One limitation of the current survey was that the perception of definition of a full-time equivalent (FTE) position was likely to be variable among respondents especially when it came to FTE clinical physicians as some answers perceived one FTE as one physician regardless of the job description of that physician and the fraction of clinical versus nonclinical activities. It was also difficult to accurately estimate the exact number of IBD patients and FTE devoted to IBD patients when physicians and allied healthcare workers looked after both IBD and non-IBD patients. It is difficult to know, especially since this is a self-reported questionnaire, how the responders calculated data such as the number of patients seen or the average wait times. Nevertheless, we validated the answers through getting the answers from more than one responder per each centre and carefully examining any possible differences. Overall, the survey gave a good preliminary estimate on an area that has never been examined before.
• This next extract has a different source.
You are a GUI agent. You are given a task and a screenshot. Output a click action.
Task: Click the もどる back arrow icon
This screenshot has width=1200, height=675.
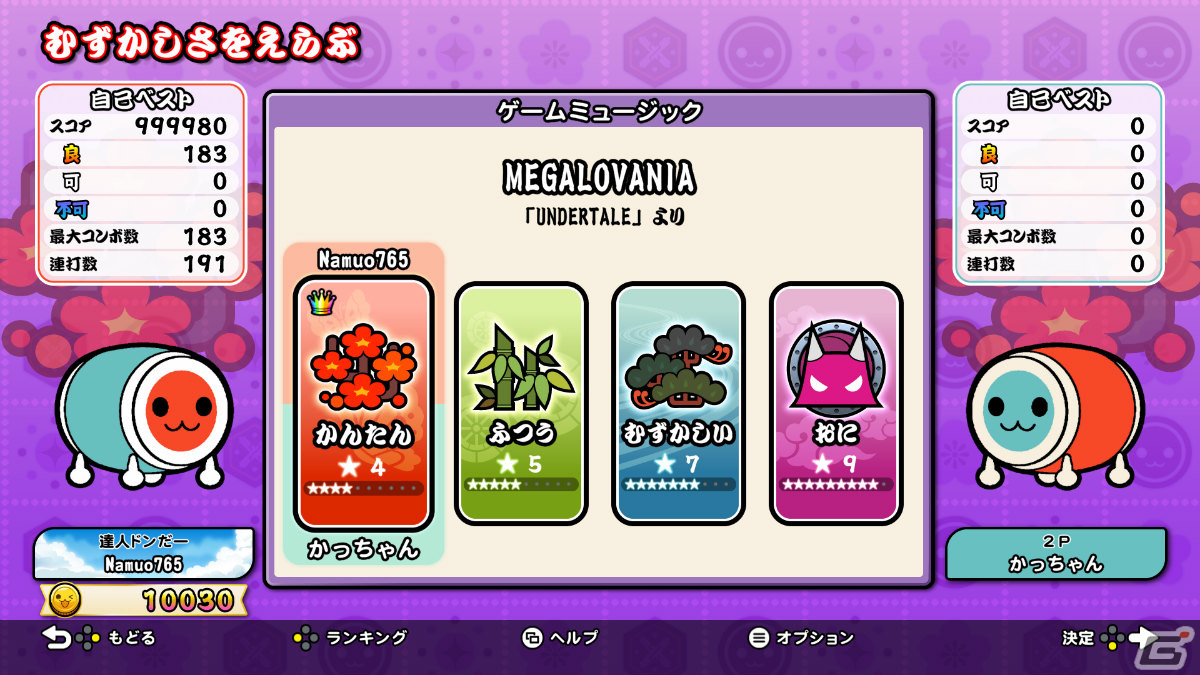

However, these estimates should be perceived in the context of those limitations.
5. Conclusions
As IBD has major impacts on physical, nutritional, and psychosocial aspects of children and their families, a multidisciplinary team approach with sufficient allied healthcare professional support is important to IBD care. Currently there are no evidence based recommendations to suggest the volume or the size of required healthcare professional support in pediatric IBD. This Canadian national survey provides some evidence on the current pediatric IBD workload and available support within Canada. The current support varied significantly across Canada, but the exact amount of support required by children with IBD and the association between levels of support and outcomes are uncertain. The next step will be examining outcomes including patients' satisfaction across different centres to estimate whether those centres with better support have better outcomes and then to intervene to improve the care of children diagnosed with IBD.
Supplementary Material
Acknowledgments
The Canadian Children Inflammatory Bowel Disease Network is a Joint Partnership of CIHR and the CHILD Foundation. The authors thank Miss Me-Linh Le for her help in the literature search and Miss Vini Deora for help in the manuscript. Wael El-Matary was supported by a grant from the Children's Hospital Research Institute of Manitoba and Children's Hospital Foundation, Winnipeg, Manitoba. Eric Benchimol was supported by a New Investigator from the Canadian Institutes of Health Research, Canadian Association of Gastroenterology, and Crohn's and Colitis Colitis. Eric Benchimol was also supported by the Career Enhancement Program of the Canadian Child Health Clinician Scientist Program.
Conflicts of Interest
The authors declare that they have no conflicts of interest.